All of restic’s backups are encrypted by default and it is important to keep the password in a safe place, because the contents cannot be retrieved without it. By default the password has to be supplied interactively, but restic also supports reading the password from a file. Obviously, care must be taken to keep this file from falling into the wrong hands. Mine is readable only by root, which is the only user that should be iniating restic backups anyway, but we’ll come to that.

The beauty of restic is that backups are incremental, so if there are no new or changed files, restic will not transfer anything to the “repository” where the backups are kept. This vastly reduces the overhead of both storage and traffic when backing up large files or directories.

Lastly the support for different providers means that restic can handle a basic filesystem backup location (on a mounted network drive for example) but also Amazon S3 backups. This is the option that I went for. AWS has simple APIs, a really good user management system to restrict access and an unbeatable uptime and stability guarantee.

Installing Restic

Let’s talk about how to install restic using Ansible, which is always my weapon of choice for setting up my servers. Restic releases can be downloaded from github and need to be unzipped and placed in /usr/local/bin (or wherever you prefer to have non-system executables).

- name: Ensure directories exist
  become: yes
  file:
    path: '{{item}}'
    state: directory
    owner: ansible
    group: ansible
    mode: '0776'
  loop: ['{{app_dir}}', '{{download_dir}}', '{{config_dir}}', '{{bin_dir}}']

- name: Download restic
  get_url:
    url: 'https://github.com/restic/restic/releases/download/v{{version}}/{{ restic_file }}.bz2'
    dest: '{{ download_dir }}/{{ restic_file }}.bz2'
    owner: ansible
    group: ansible
    mode: '0664'
  register: restic_downloaded

- name: Ensure bzip2 is installed
  become: yes
  apt:
    name: 'bzip2'
    state: 'present'
  when: restic_downloaded is changed

- name: Unpack restic
  command:
    cmd: 'bunzip2 --keep {{ download_dir }}/{{ restic_file }}.bz2'
    creates: '{{ download_dir }}/{{ restic_file }}'
  register: restic_unpacked

- name: Install restic in /usr/local/bin/
  become: yes
  copy:
    src: '{{ download_dir }}/{{ restic_file }}'
    dest: '/usr/local/bin/restic'
    mode: '0755'
    remote_src: true
  when: restic_unpacked is changed

This short section of my role uses the get_url command, the advantage is that if the file already exists locally, it isn’t downloaded again. The same goes for the command task, which uses the creates directive to skip unzipping the file if unzipped file already exists. Lastly we don’t install restic in the bin directory if we didn’t unzip a new version. You could argue that this makes reverting versions harder and that’s true, in those cases, remove the when directive.

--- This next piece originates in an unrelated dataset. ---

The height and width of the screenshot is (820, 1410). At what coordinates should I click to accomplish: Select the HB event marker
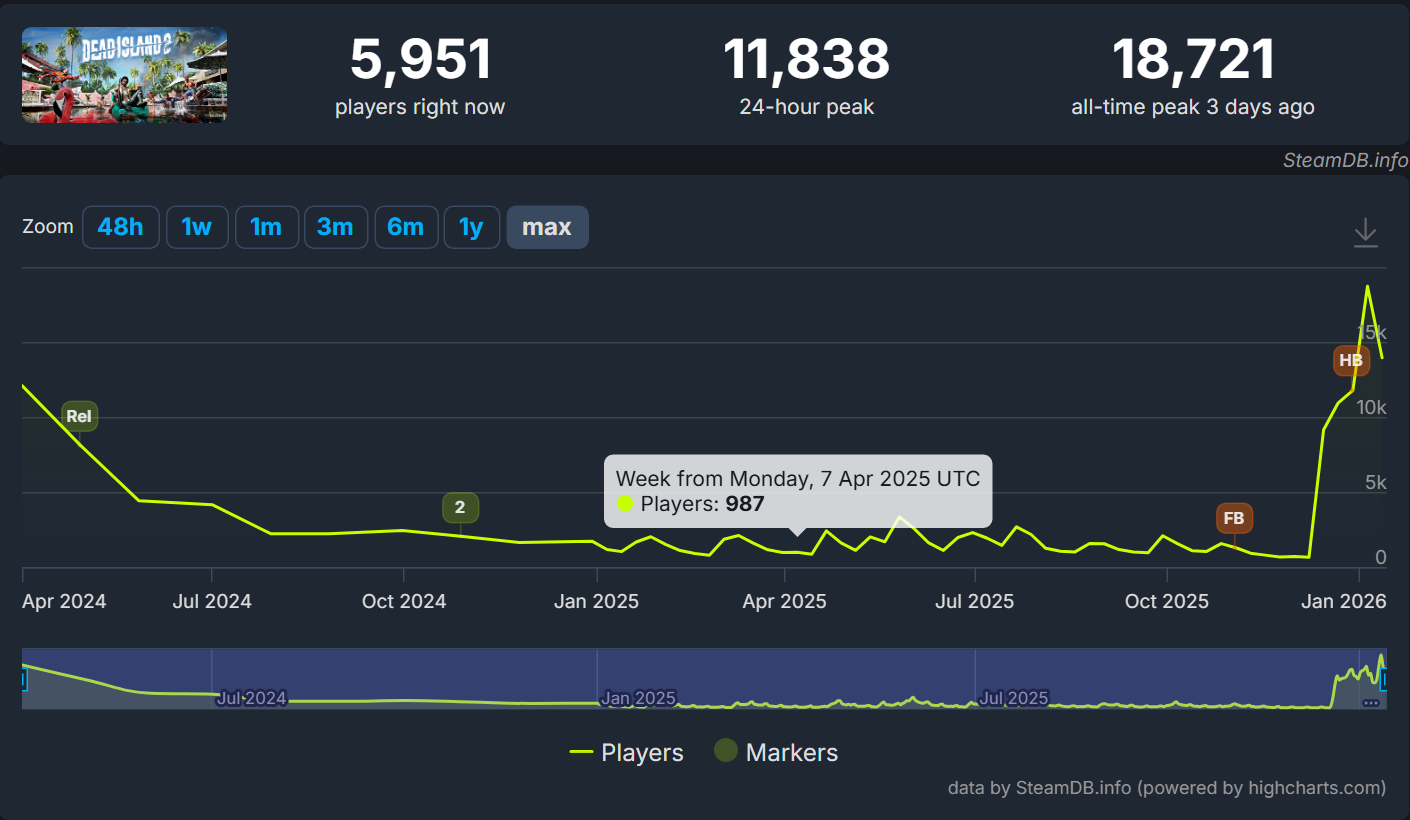pyautogui.click(x=1350, y=360)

At this point restic is installed but doesn’t do anything yet3.

Backing up a list of directories

Restic has a great feature whereby it can read the list of directories/files to backup from an input file. What this means for me is that I can set up a common file, something like /opt/backup/sources.lst that any other ansible role can append to with the lineinfile command. Now restic doesn’t need to know about other roles and those roles don’t need to know anything about restic. They just have to agree on where this file is. As with all shared variables, that goes into the host_vars.yaml

- name: Ensure sources file exists
  become: yes
  file:
    path: '{{config_dir}}/sources.lst'
    state: touch
    owner: ansible
    group: ansible
    mode: '0644'
    modification_time: preserve
    access_time: preserve

The lines about modification_time and access_time help with not marking the play as changed every time it is run, as touch would update both of these otherwise.

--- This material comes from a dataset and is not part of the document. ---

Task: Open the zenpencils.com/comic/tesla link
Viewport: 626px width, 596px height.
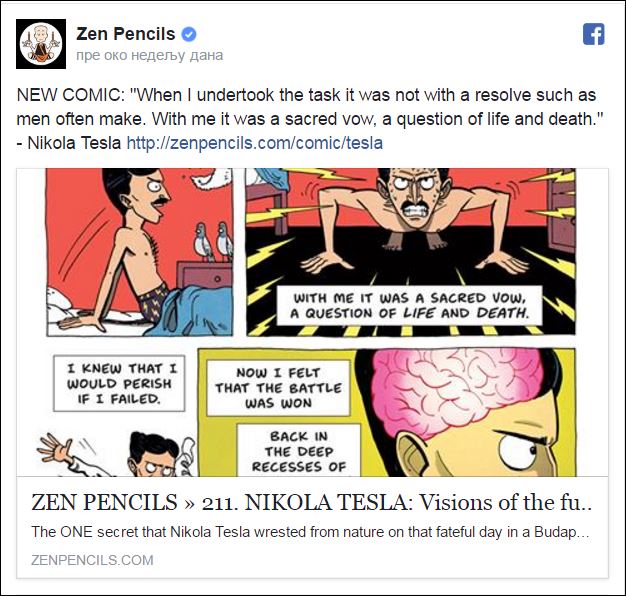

Setting up periodic backups

Backups are no good if they aren’t run of course, so I setup a cron job in ansible to periodically run a script to backup the files/directories in the sources.lst. The script is relatively straight-forward and is presented here as a template, where filenames and directories are substituted by ansible based on variables in the playbook or the host’s vars file.

set -e

if [[ ! -s {{config_dir}}/sources.lst ]]
then
    echo "Sources are empty"
    exit 0
fi
export AWS_ACCESS_KEY_ID={{restic_aws_key}}
export AWS_SECRET_ACCESS_KEY={{restic_aws_secret}}
/usr/local/bin/restic -r s3:s3.amazonaws.com/{{backup_bucket}} backup --files-from {{config_dir}}/sources.lst --password-file {{config_dir}}/password.txt

Amazon AWS S3 bucket

There are as usual, plenty of tutorials online about how to setup an S3 bucket, but let’s cover the highlights. The bucket should be completely private, so only your account has access to it. Create a new IAM user4 that only has permission to read and update this specific bucket. After creating the user, you’ll be presented with the access_key and secret_key, which you’ll need to store in a safe place. These are used to substitute in for the restic_aws_key and restic_aws_secret in the script above.

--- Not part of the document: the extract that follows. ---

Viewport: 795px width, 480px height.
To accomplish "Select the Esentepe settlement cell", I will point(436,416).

The last thing that needs to be done is to actually initialize the repository. There are ways to do this in Ansible, but since this is only ever done once, I simply did it directly on the command line using sudo.

Conclusion

Once the repo is initialized, the playbook can be run to update all the servers with the new restic role. Then the various roles can start adding their desired backup location to the sources.lst file and these will be picked up automatically by the cron job and thence read by restic to push an encrypted backup to your S3 bucket. Et voila.


  1. I’ve been lazy about this for about 3 years now… ↩︎

  2. I’m perpetually worried about my NAS actually failing ↩︎

  3. Though you can play around with it to familiarise yourself of course ↩︎

  4. Mine’s called restic, no surprise there ↩︎